Money20/20: How Experian is Scaling AI for Finance’s Future

Share this article
Share this article
Prioritise Us on Google
Malin Holmberg, CEO of Experian UK and Ireland
At Money20/20, Experian’s UK & Ireland CEO Malin Holmberg unveils new AI solutions shaping self-driving money and secure, agent-led payments

As financial services moves from AI experimentation to AI at scale, the critical question is no longer whether the technology works – it is whether institutions have the trusted, high-quality data, governance and decisioning capabilities needed to make AI reliable in the real world.

For Malin Holmberg, CEO of Experian UK and Ireland, that is where Experian’s role becomes central.

The opportunity is not simply to apply AI to financial services, but to power AI with data that businesses can trust, explain and act on.

Speaking with FinTech Magazine at Money20/20 in Amsterdam, she explains: “We hold more than a billion records and we’re trusted with that.

“Over the past 10 to 15 years, we’ve taken that trusted data and built it into software, analytics and fraud solutions that help our clients make better decisions.”

That distinction matters.

As banks, lenders and fintechs accelerate AI adoption, the winners will be those able to connect trusted data, real-time decisioning and strong governance into everyday workflows – from onboarding and fraud checks to lending, customer service and risk management.

Malin says Money20/20 is also a great stage for the company to showcase its role as both participant and observer in fintech’s rapid evolution.

Youtube Placeholder

“We are here at Money20/20 this year to really explore everything that’s happening in the fintech industry,” she says. “Everyone is here – our clients, our partners and lots of fintech innovators. Hearing the buzz around the industry is critically important for us. 

“We’re at a pivotal moment this year as well. Many businesses have been dabbling with AI, experimenting with things and now is the moment where we’ve really got to scale with AI – moving into the era of self-driving money. 

“That’s where Experian sits. With our data, we want to empower the era of self-driving money.”

The concept of “self-driving money” – where financial decisions are increasingly automated and optimised – is quickly gaining traction. 

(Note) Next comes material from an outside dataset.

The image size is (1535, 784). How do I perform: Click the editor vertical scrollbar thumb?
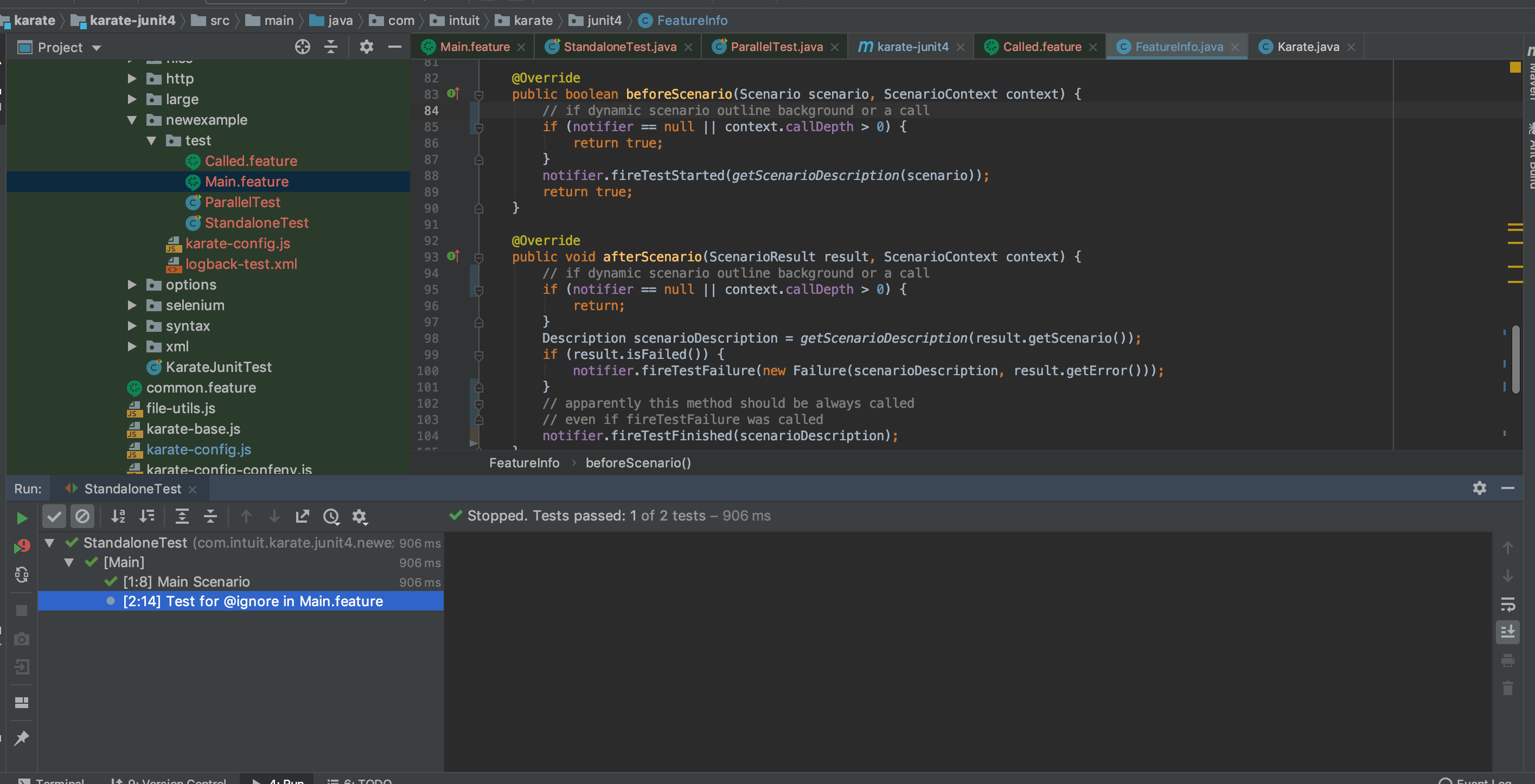(x=1515, y=357)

For Experian, its vast data assets position it as a foundational layer in enabling this shift.

Balancing transformation and operations

However, the transition to AI-led financial services is not without friction.

“The main discussions I’ve been having with our clients and partners here have been around the challenge of prioritising daily business – customer experience, operational excellence – versus transforming with AI and moving into agent-based autonomy. Helping them with that discussion is important for us.”

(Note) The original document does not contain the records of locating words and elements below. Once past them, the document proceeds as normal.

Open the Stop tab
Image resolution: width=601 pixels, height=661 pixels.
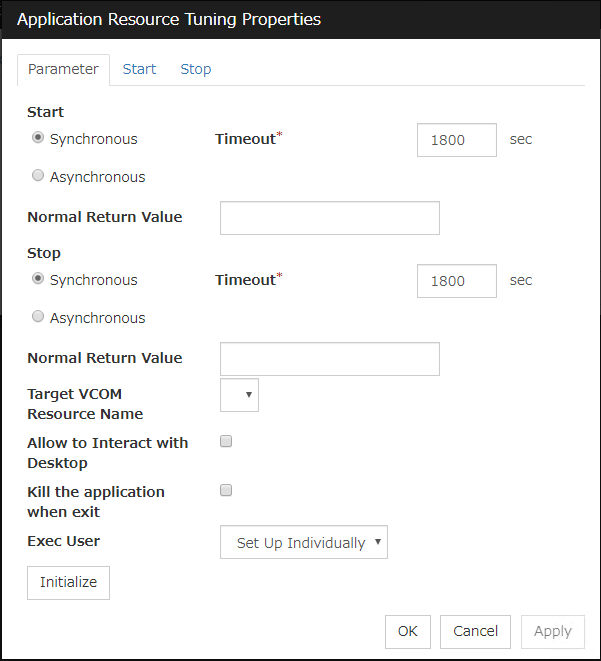[x=195, y=69]
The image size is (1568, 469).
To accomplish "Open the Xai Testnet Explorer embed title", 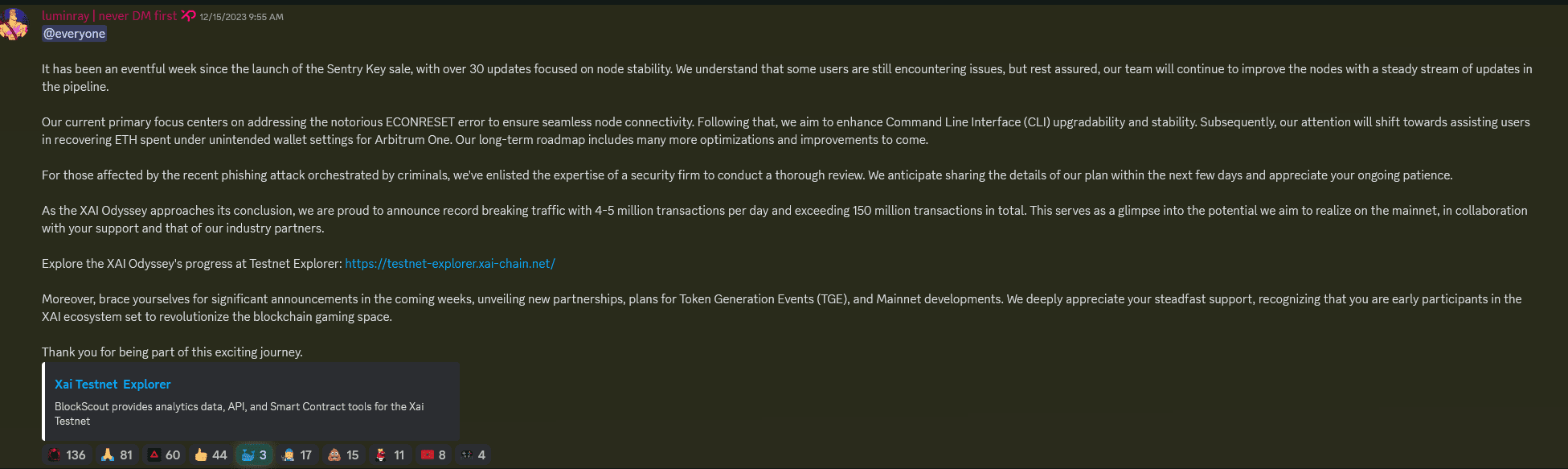I will pos(113,385).
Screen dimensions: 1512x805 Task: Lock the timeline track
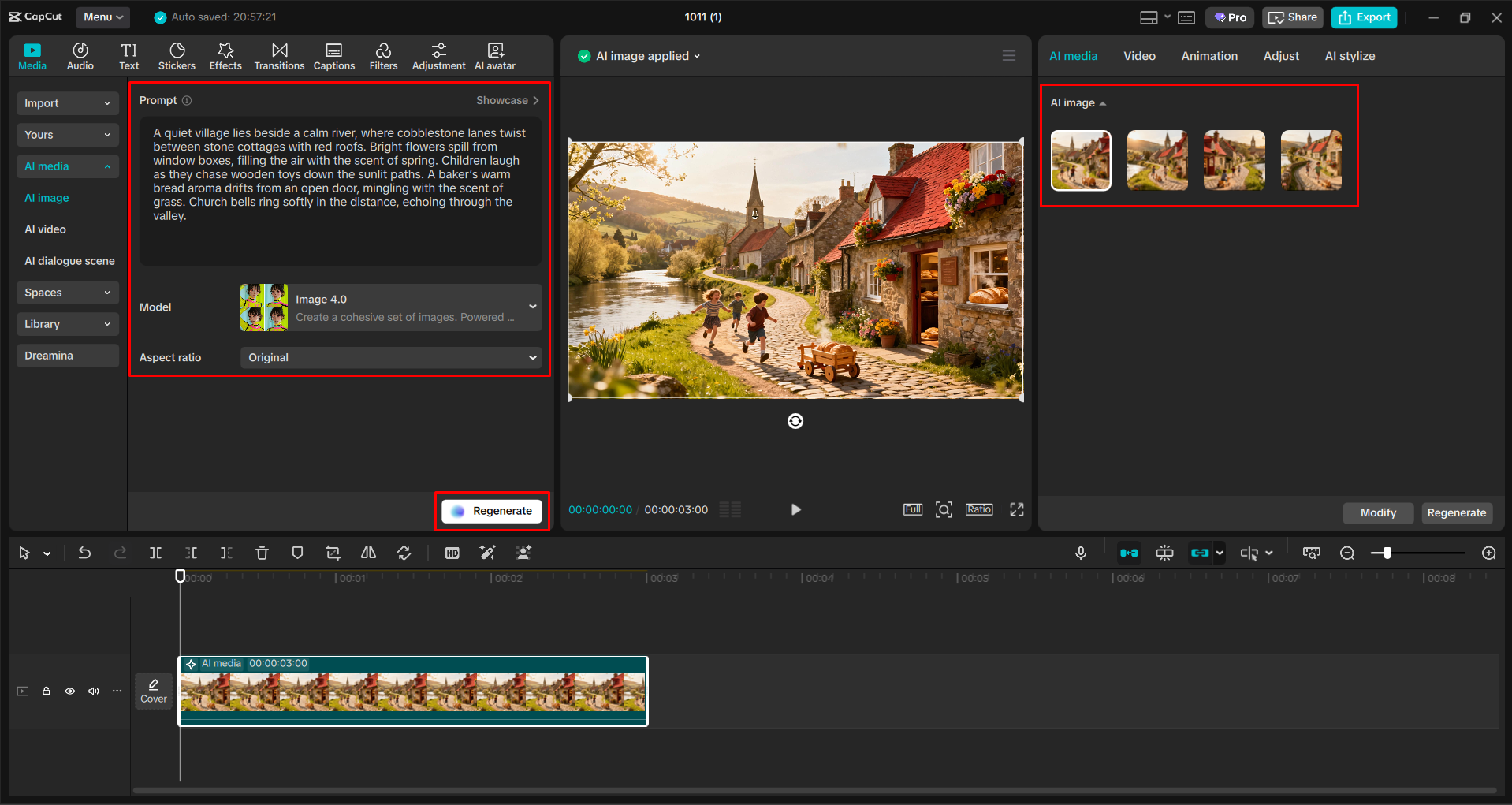[46, 691]
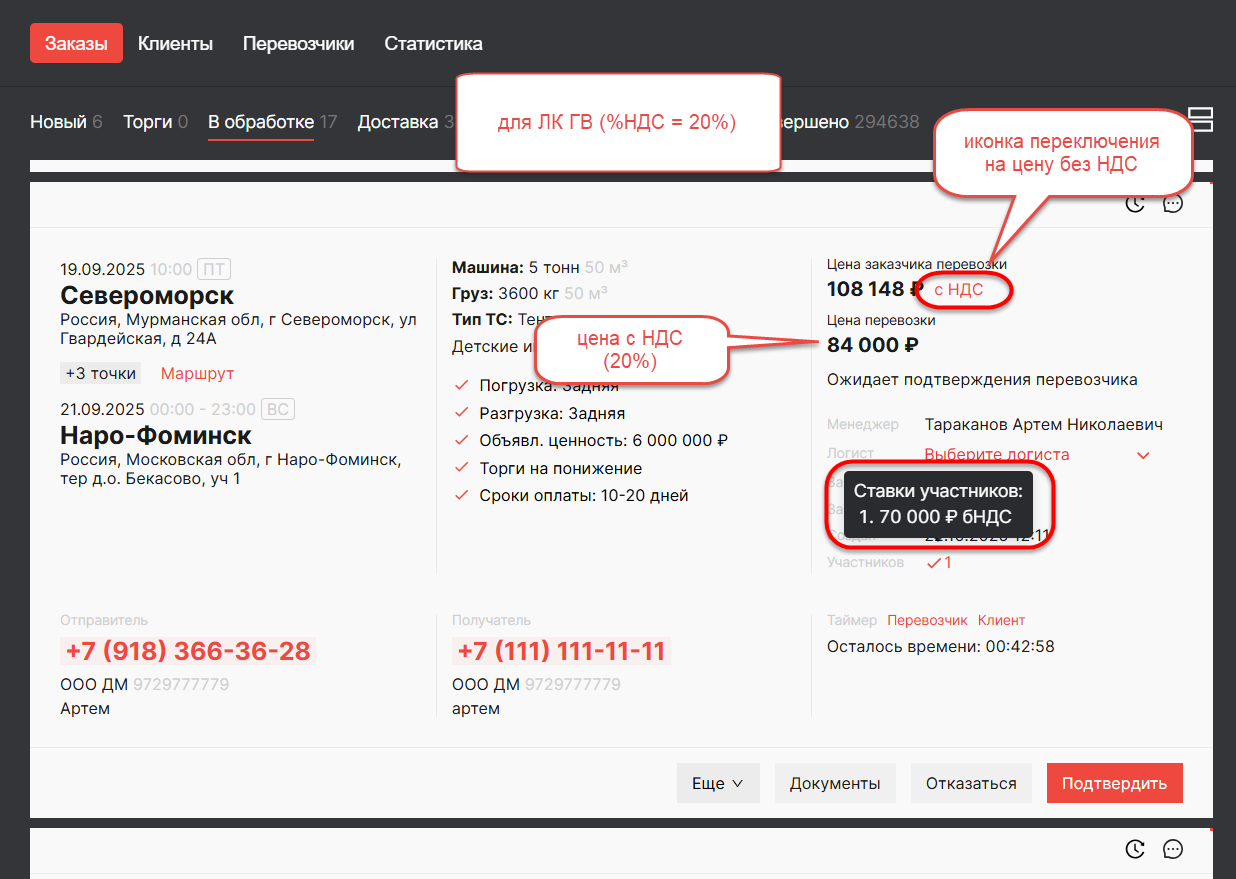The width and height of the screenshot is (1236, 879).
Task: Switch timer to 'Перевозчик'
Action: tap(927, 620)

This dual mandate – maintaining operational excellence while investing in transformation – is shaping vendor-client relationships across fintech.

Then, conversation turns from customer experience and efficiency to autonomy.

Although AI is already delivering measurable gains across Experian’s business, Malin suggests the industry is on the cusp of a more profound shift.

“For us, AI is really helping make decisions faster, more accurately and driving efficiency across our business,” she explains, “but I think the industry is ready now for the next phase – driving more towards agentic, autonomous systems and really unlocking AI at a different scale of productivity and customer experience.”

This next phase moves beyond augmentation towards autonomy, where AI agents can act on behalf of users and institutions – raising both opportunities and risks.

Trust, identity and governance

As autonomy increases, so too does the importance of trust frameworks.

This is an area where Experian sees a clear role.

Malin says: “I think data governance is critically important to enable the next phase – the self-driving money phase. 

“An agent is only as good as the data it uses and an agent is only as safe as the data governance around it. 

“Data governance and trust in the system around identity becomes critically important.”

Malin Holmberg, CEO of Experian UK and Ireland

This emphasis aligns with growing regulatory scrutiny around AI, identity verification and data usage across financial services.

To support this transition, Experian has recently introduced two solutions aimed at operationalising agentic AI.

The first is the Experian Agent Operating system within its Ascend platform. This, Malin says, will help financial institutions scale with AI across the entire lending journey.

The other is the Experian Agent Trust – launched together with Visa, Cloudflare and Skyfire – which is designed to help with agentic payments.

“This comes back to that point around matching a human with an agent and the safety element,” Malin notes. “Those are the key things we're focused on right now.”

Leadership in an AI era

For Malin, navigating this transformation requires a new leadership mindset.

“I think it's going to be hard to be a good leader in this phase,” she says. “You really need to understand technology well enough to make the right decisions about growth and investment, but you also really need to understand people. 

“That dichotomy – being able to do both of those – is going to be critical for the future.”